Why You Need a Classified Email Address

It seems like every other month there’s a massive data breach.

My main email address was revealed in four massive hacks within the last few years (Adobe, Dropbox, LinkedIn, and Trillian) according to haveibeenpwned.com, a project by Microsoft security expert Troy Hunt. My main email address is the one I used when I registered for all of those services.

 

I was sick of, and nervous about, having to change my credentials at every single financial institution. Was my money going to get stolen? What else was going to happen?

 

That’s when I decided to take a page out of my days working as a defense contractor. I would start using a “classified email” address.

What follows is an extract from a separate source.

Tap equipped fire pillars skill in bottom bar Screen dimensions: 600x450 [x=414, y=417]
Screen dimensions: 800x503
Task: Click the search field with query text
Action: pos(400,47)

What Is a Classified Email Address?

I bet you have a junk email address. I have one too.

 

You use it to sign up for services or newsletters that you’re not sure about. You probably use it to sign up for emails from retailers when they offer you 10% off your order. It’s a great way to make sure your daily email address, the one you may use with friends and family, doesn’t get bogged down with a ton of commercial email. In fact, you may have just recently started doing it and are using SaneBox to get your regular email address back under control!

 

You have a junk email address but do you have a “classified” email address?

 

A classified email address is the opposite of your junk email address. It’s your super secure, never let it out of your sight, never tell anyone it exists under penalty of death email address.

 

Email addresses are free, outside of a minute to register a new account, so there’s no cost to doing this exact same thing.

What It’s For

It’s for all your financial accounts and only your financial accounts. Your bank accounts, your brokerage accounts, and any other account that gives you access to your money. If you log in and can transfer money, it needs the secure email address.

 

It is not for financial aggregators like Mint or its competitors that may access your accounts on a read-only basis. I trust the security of those places but the fewer places you use it, the better.

 

It is not for your credit card accounts. Those are technically financial services but access does not threaten your finances in the same way. At worst, they could pay your bill but it doesn’t give them access to your money. That’s why I don’t use it for credit card accounts.

 

Services that allow you to transfer money, like Paypal and or its competitors, are borderline as to which email to use. My strategy is to use a regular email address but “firewall” those accounts with a near-empty bank account. If they are breached, thieves can’t empty my main account because Paypal is only connected to a small balance.

 

Everything else gets your regular email address. This also means that when it comes time to manage your finances, you only go to your classified email address and not have to wade through “other” emails to get your work done!

How to Use It

I use it as the only email address of those secure accounts and I never use it anywhere else.

 

This ensures two things:

  • I am never fooled by an errant phishing email to my regular email.
  • It won’t get revealed in a third party data breach.

 

Oftentimes, when a thief gets an email address it’s because a third-party database is breached. They don’t usually break into a major bank’s database, it’s usually some less secure website with weak security protocols. Since my secure email, which I know is the only point of contact with my bank, is only used in secure situations it will never be revealed in that type of hack. Since I don’t use that email with other people, it can’t be discovered in an address book because a friend was sloppy about security.

 

I never log into that email address unless I’m at home on my home computer, without exception. I don’t use business centers at hotels, I don’t use my laptop, and I don’t use my phone.

 

I don’t use business centers – they are notoriously insecure.You have no idea if someone has installed a keylogger on the machine, either on purpose or inadvertently downloading emojis, some jewel game, or a stupid toolbar. I don’t use it on my laptop and my phone as a matter of discipline. I want to keep it to a single device that is always under my control. No one else uses that machine so if something happens I only have myself to blame.

 

Lastly, remember to turn on two-factor authorization (2FA) on all of your financial accounts. Most of the most reputable banks and brokarages offer this. Data breaches occur in a variety of ways but turning on 2FA and using your phone as the confirmation mechanism means you’ll have a little bit of extra protection in place in case you are breached. Do not use another email address as your confirmation mechanism, you want to keep everything as segregated as possible.

 

This may seem like overkill. If you’ve been fortunate to have avoided any of these breaches, it will feel like I’m being very tinfoil hat in my approach. If you’ve experienced it just once, you know the sense of dread you feel when you’re changing the password for your bank account where all of your money is stored. This is a small step to take to ensure you don’t feel that way again.